Entries giving target coordinates:
===============
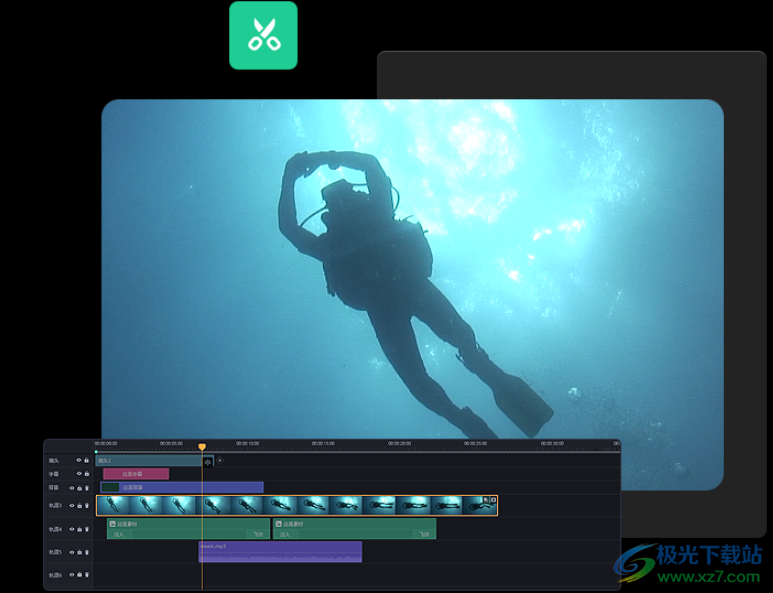Click the trash icon on track 轨道6
This screenshot has width=773, height=593.
(x=87, y=575)
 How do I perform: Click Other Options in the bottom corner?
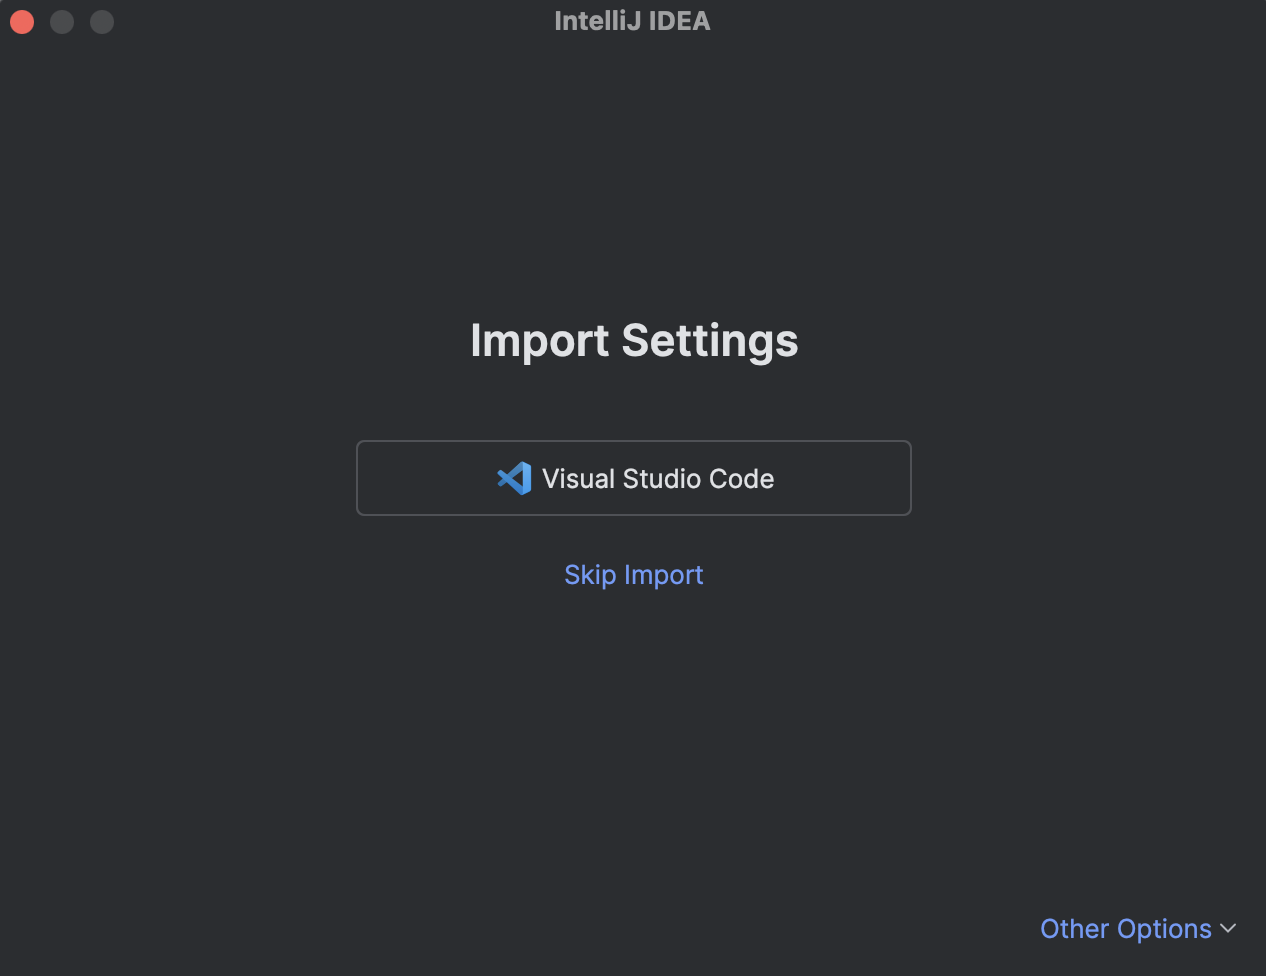1125,929
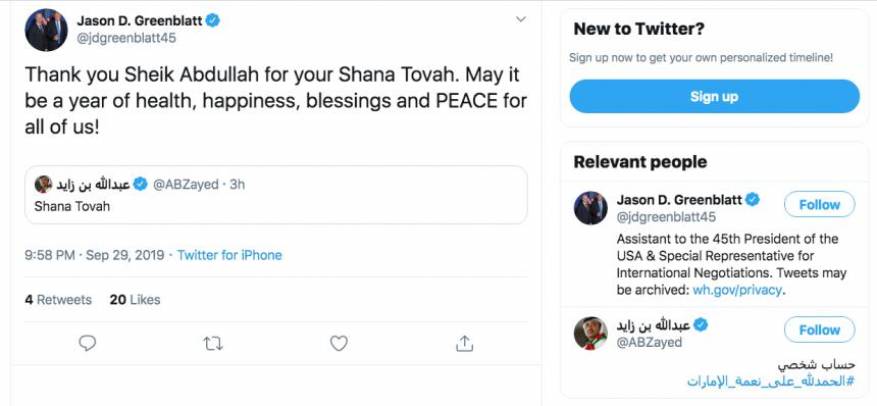Open the ABZayed avatar in Relevant people
Screen dimensions: 877x406
pos(590,333)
===============
→ **Exercise aim**:
Recast the whole listing above as a numbered list with one line per item, skipping blank lines and leaving out the pictures.

→ **Written reply**:
1. Click the trash icon on track 轨道6
2. This screenshot has width=773, height=593.
3. (x=87, y=575)
4.  How do I perform: Click Other Options in the bottom corner?
5. 1125,929
6. Open the ABZayed avatar in Relevant people
7. Screen dimensions: 877x406
8. pos(590,333)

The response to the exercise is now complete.